Reader Response - Swaziland: Critics Want Coke d'ttat in the
Country

By Chris Lowe

Jan 14, 2012

This story is highly problematic.  Versions of it are now
widespread across the web, nearly all based rather
uncritically on a Swaziland Democracy Campaign press release
and possibly a press conference.  While the Swaziland
democratic movement deserves support, basing solidarity on
inaccurate information is weak in the long run.

There is no way that Coca-Cola constitutes 40% of
Swaziland's GDP.  The earliest reference I have found to the
40% of GDP estimate for Coke in Swaziland is from an article
in The Hindu from 2010, which reports that "it is said" to
be that amount, by whom not stated.  There is no substantial
source for this estimate.  GDP figures in Swaziland are
highly unreliable in any case, due to the large parts of the
economy that are in the informal sector or involve non-cash
subsistence agriculture.  Formal unemployment is estimated
at 40% by the CIA and 25% by the IMF, showing the
squishiness of the figures.

Nearly all Coca-Cola revenue in Swaziland comes from export
of Coca-Cola concentrate, supplying Africa, parts of Asia
and Australia and New Zealand.  Coke likes Swaziland because
gets large tax breaks, and because it has easy access to
sugar, which is Swaziland's major commodity product.

ALL exports according to one source accounted for only 20%
of Swaziland's GDP in 2010.  Other sources give a figure of
$1.7 billion for the value of ALL exports in that year, when
the GDP was $6 billion, which would make 28% of GDP.
(Swaziland is about the size of Connecticut with a
population of about 1.4 million people.)

However Swaziland exports sugar in large quantities in other
forms than Coke extract, and gets EU trade concessions on
sugar.  Other transnationals are involved in processed sugar
exports on a large scale, including Cadbury-Schweppes in
beverages and Cadbury in other sugar products.  Moreover
Swaziland exports a substantial quantity and value of non-
sugar goods, especially to South Africa.  While still very
large, within the general frame of export values it seems
clear that Coca Cola must represent something closer to 10%
than to 40% of GDP.

Likewise the ENTIRE manufacturing sector of Swaziland is
estimated at between 40%-50% of GDP depending on source.
Coca-Cola concentrate processing is only one part of the
sugar processing sector, which includes basic sugar milling
on a large scale, and the additional sugar processing by
other transnational corporations related to the exports
previously mentioned.  In addition there are substantial
fruit canning and fruit juice operations.  Beverage
manufacturing of other beverages includes beer for both
Swaziland and South African markets.  There is food
processing, particularly bread, textile manufacturing tied
to local cotton production, and other smaller areas of
manufacturing.   Coca-Cola simply cannot constitute 80% to
100% of the manufacturing sector in Swaziland.  Even 40% of
manufacturing seems large, but it may be that a figure of
40% of manufacturing (= 16%-20% of GDP) was erroneously
applied to GDP.

_Jobs:_
1 > Decide whether each of the following statements agrees with the reader response. Answer yes or no for each, and quote the words of the reader response that decide it. (a) The earliest reference the writer found to the 40% of GDP estimate is from a 2010 article in The Hindu. (b) The IMF estimates formal unemployment in Swaziland at 40%. (c) Nearly all Coca-Cola revenue in Swaziland comes from selling soft drinks within the country.
2 > Rewrite the reader response from "Nearly all Coca-Cola" to "1.4 million people.)", putting "syrup" in place of "concentrate".

_Stored data:_

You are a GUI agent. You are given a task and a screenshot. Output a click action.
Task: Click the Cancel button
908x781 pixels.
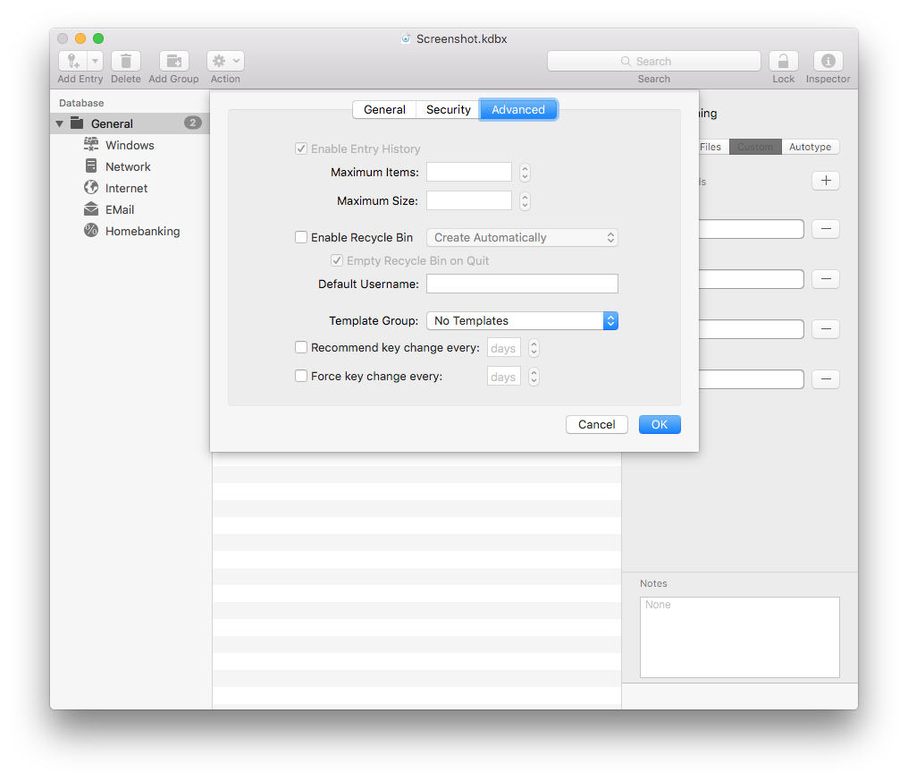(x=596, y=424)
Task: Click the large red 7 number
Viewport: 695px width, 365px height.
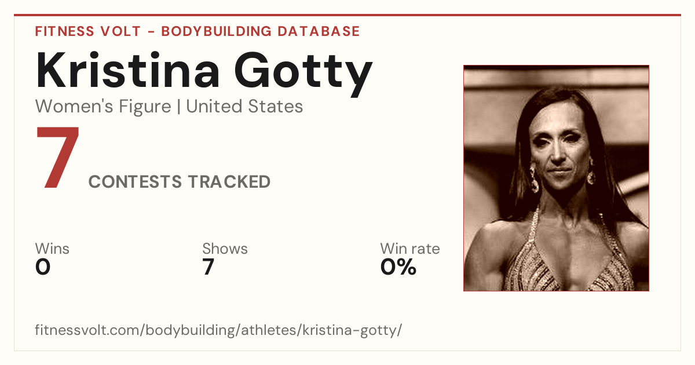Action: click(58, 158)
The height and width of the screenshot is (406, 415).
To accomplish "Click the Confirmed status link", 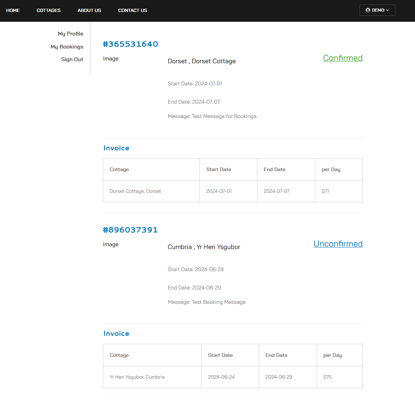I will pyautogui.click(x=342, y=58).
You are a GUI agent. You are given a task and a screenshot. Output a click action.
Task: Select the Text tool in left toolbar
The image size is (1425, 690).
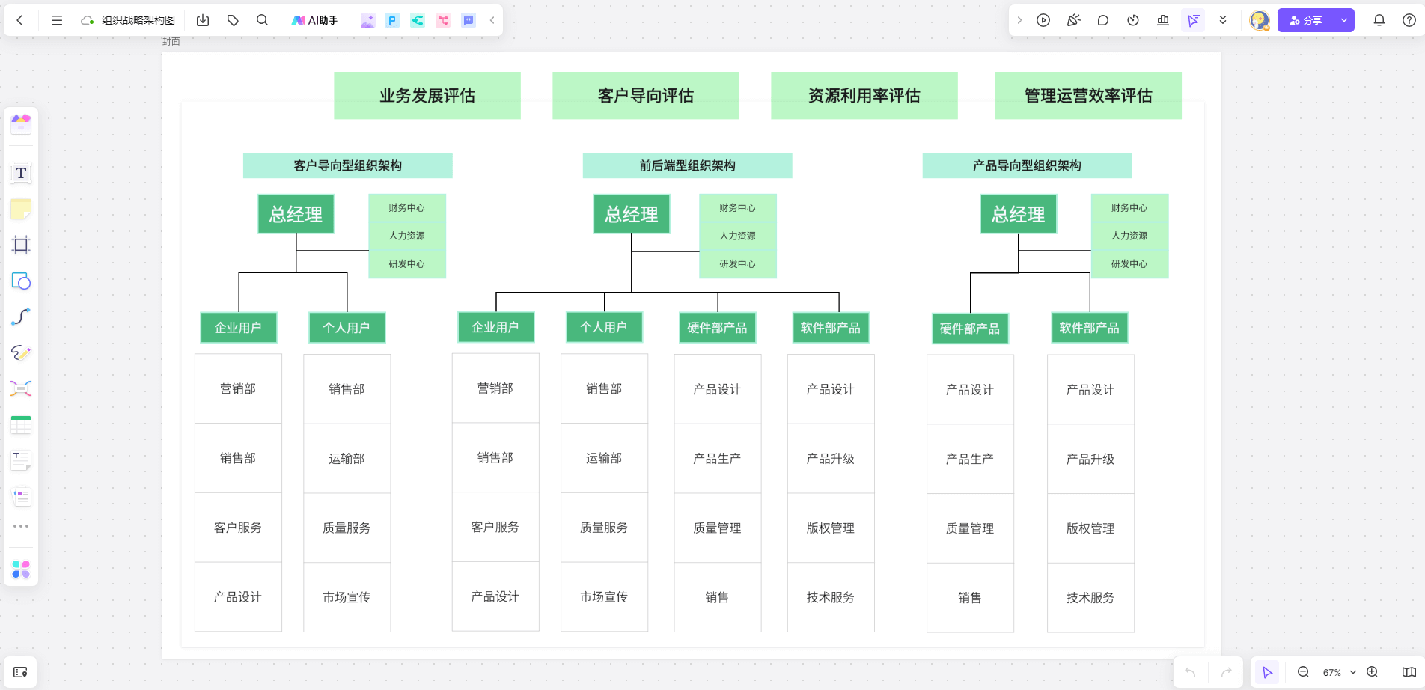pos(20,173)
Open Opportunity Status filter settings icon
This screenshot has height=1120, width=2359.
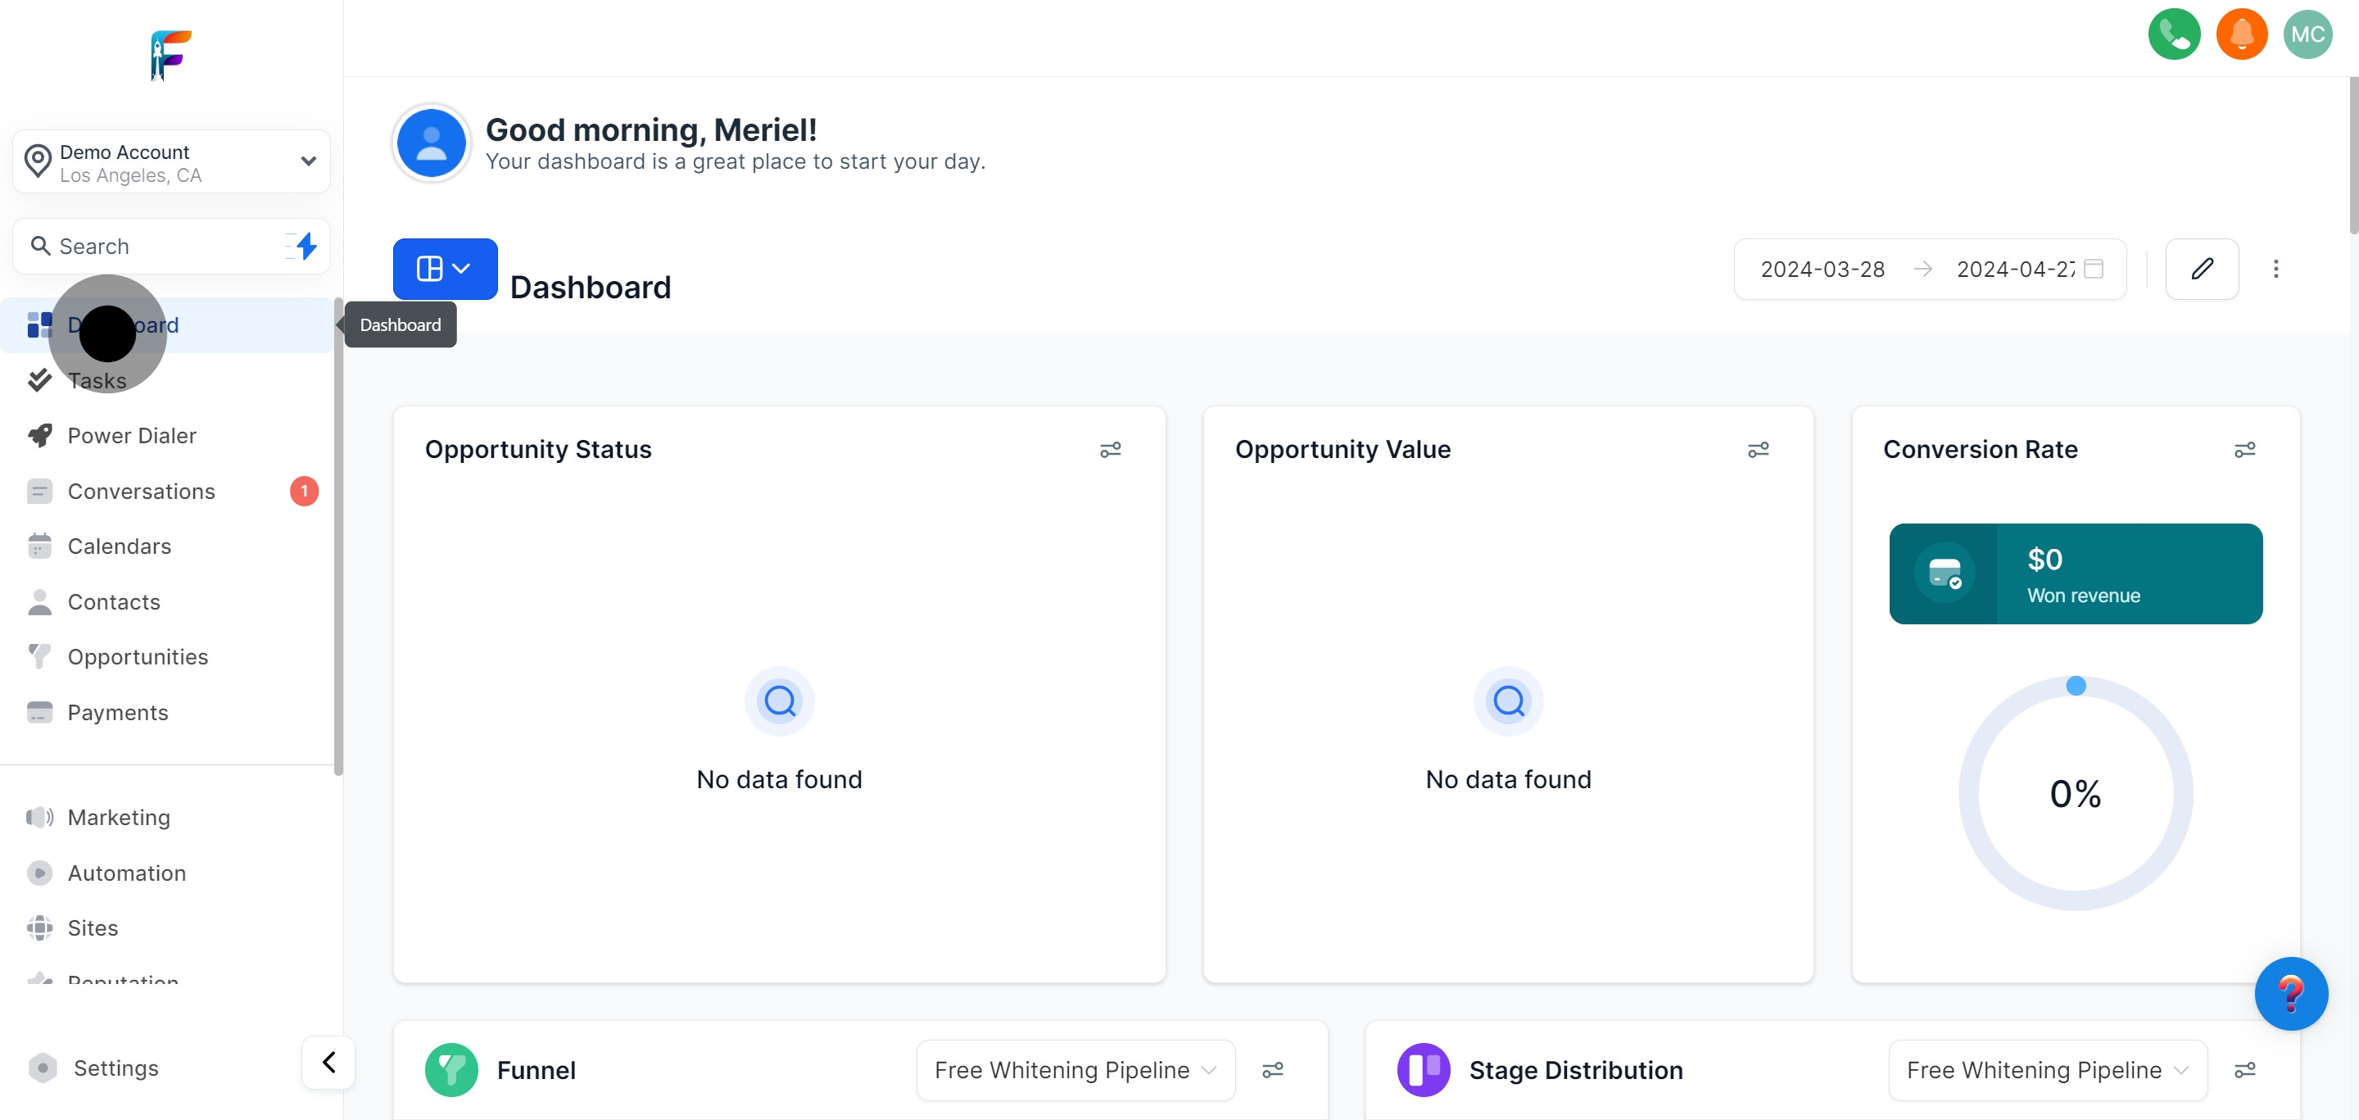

_Written answers:_
1 >
(a) Yes: "The earliest reference I have found to the 40% of GDP estimate for Coke in Swaziland is from an article in The Hindu from 2010"
(b) No: "Formal unemployment is estimated at 40% by the CIA and 25% by the IMF"
(c) No: "Nearly all Coca-Cola revenue in Swaziland comes from export of Coca-Cola concentrate"

2 >
Nearly all Coca-Cola revenue in Swaziland comes from export
of Coca-Cola syrup, supplying Africa, parts of Asia
and Australia and New Zealand.  Coke likes Swaziland because
gets large tax breaks, and because it has easy access to
sugar, which is Swaziland's major commodity product.

ALL exports according to one source accounted for only 20%
of Swaziland's GDP in 2010.  Other sources give a figure of
$1.7 billion for the value of ALL exports in that year, when
the GDP was $6 billion, which would make 28% of GDP.
(Swaziland is about the size of Connecticut with a
population of about 1.4 million people.)